*Assignment*
All lines from the opening of the entries below through the line containing "Task: Expand the More dropdown menu" must be output exactly as they appear, with no other lines.

*Extracted data*
[Start of section]

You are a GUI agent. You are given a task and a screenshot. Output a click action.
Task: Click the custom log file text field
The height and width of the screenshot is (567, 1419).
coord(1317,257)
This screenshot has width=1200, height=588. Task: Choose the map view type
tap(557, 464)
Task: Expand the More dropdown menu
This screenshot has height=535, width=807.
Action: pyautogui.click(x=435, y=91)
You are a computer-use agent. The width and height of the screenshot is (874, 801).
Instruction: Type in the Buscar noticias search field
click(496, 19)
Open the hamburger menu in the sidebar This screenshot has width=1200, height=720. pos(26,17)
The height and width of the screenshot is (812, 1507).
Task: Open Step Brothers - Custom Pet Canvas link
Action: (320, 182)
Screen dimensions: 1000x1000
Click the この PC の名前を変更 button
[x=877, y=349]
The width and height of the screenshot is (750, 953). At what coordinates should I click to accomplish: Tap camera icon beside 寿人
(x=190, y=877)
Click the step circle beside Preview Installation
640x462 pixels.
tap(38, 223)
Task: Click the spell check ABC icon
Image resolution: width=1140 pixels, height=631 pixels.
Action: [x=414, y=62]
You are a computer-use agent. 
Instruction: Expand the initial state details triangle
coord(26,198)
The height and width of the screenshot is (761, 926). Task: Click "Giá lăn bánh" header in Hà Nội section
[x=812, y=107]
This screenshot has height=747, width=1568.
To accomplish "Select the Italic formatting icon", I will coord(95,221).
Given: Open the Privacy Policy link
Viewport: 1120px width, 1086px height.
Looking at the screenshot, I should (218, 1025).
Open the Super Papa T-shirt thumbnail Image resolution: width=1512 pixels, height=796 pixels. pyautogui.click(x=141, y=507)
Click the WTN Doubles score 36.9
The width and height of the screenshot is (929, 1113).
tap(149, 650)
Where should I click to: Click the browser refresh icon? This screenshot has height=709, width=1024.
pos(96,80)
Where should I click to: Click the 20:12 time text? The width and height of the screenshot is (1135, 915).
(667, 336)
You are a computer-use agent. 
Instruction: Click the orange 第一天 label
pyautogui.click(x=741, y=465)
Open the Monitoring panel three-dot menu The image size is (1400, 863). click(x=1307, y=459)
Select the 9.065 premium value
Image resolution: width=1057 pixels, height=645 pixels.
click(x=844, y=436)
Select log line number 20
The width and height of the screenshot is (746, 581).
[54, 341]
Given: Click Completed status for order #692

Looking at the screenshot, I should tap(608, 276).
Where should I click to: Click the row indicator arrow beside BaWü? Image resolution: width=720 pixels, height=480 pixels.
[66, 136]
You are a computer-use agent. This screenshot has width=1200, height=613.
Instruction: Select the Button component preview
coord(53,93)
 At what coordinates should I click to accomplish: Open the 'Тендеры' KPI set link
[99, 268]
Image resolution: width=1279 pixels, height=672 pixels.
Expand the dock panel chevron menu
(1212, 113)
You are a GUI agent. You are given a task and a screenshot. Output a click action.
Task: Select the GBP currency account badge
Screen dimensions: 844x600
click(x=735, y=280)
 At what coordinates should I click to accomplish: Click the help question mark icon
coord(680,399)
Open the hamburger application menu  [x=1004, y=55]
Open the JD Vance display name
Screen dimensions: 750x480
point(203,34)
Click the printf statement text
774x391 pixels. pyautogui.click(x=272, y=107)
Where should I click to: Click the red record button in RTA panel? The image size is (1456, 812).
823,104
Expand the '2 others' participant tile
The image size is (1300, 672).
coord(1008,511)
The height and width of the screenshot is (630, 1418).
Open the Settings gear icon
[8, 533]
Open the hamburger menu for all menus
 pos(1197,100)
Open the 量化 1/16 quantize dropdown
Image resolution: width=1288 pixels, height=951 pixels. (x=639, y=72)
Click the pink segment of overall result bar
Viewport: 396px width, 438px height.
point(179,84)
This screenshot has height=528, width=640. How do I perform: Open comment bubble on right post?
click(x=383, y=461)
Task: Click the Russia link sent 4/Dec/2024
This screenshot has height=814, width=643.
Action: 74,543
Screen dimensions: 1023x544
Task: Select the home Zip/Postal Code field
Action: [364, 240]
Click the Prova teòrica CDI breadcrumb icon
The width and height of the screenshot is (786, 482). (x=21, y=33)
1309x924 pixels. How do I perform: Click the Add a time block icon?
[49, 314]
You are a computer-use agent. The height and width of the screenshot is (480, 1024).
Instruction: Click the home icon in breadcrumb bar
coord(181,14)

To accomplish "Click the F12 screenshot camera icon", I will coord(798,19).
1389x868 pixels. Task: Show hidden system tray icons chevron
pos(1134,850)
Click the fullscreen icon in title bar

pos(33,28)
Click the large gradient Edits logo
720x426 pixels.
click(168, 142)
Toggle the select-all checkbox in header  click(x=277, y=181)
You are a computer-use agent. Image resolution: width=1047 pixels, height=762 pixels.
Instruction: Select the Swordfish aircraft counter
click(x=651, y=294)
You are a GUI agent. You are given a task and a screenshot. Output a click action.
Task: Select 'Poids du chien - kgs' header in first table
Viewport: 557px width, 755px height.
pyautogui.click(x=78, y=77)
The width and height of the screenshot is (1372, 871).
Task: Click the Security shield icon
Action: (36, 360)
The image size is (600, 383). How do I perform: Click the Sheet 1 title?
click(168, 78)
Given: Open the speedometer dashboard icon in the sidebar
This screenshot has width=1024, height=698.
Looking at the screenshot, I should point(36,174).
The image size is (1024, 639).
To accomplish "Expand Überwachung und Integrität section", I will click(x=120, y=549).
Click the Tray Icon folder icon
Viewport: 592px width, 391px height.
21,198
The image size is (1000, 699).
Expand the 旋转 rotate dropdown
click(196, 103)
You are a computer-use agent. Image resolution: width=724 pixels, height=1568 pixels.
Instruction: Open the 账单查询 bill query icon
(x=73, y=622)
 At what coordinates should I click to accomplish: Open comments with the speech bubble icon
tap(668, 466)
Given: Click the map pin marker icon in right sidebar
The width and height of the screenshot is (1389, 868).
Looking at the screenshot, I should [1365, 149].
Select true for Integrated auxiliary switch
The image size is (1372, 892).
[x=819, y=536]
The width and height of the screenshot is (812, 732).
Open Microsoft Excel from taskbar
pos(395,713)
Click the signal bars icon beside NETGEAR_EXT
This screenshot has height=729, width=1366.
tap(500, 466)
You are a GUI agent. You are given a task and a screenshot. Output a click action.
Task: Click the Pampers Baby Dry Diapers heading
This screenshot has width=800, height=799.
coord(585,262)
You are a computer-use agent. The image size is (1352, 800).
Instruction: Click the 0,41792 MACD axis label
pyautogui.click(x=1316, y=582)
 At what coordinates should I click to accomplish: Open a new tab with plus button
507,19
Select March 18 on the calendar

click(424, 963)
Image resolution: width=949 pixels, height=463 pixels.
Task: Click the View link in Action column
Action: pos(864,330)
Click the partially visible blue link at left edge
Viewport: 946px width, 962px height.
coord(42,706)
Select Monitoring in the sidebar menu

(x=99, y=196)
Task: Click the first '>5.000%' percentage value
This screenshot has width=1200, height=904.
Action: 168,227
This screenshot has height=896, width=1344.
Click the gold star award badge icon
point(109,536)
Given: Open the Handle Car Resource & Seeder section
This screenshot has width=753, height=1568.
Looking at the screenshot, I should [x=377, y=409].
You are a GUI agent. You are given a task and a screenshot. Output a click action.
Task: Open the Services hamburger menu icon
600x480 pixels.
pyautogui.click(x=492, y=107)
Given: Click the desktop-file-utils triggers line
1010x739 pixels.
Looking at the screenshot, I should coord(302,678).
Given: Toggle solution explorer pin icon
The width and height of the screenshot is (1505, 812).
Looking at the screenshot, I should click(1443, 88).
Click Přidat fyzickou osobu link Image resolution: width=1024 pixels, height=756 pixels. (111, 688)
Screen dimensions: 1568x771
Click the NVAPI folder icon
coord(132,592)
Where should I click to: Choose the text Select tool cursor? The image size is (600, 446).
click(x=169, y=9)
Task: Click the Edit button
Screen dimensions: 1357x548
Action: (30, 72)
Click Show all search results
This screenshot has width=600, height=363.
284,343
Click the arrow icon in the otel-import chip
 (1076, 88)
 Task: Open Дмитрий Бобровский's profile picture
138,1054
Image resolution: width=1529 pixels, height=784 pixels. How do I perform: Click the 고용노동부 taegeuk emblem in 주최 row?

[End of section]

*Answer space*
You are a GUI agent. You are given a task and a screenshot. Output a click action.
Task: Click the custom log file text field
The height and width of the screenshot is (567, 1419).
coord(1317,257)
This screenshot has width=1200, height=588. Task: Choose the map view type
tap(557, 464)
Task: Expand the More dropdown menu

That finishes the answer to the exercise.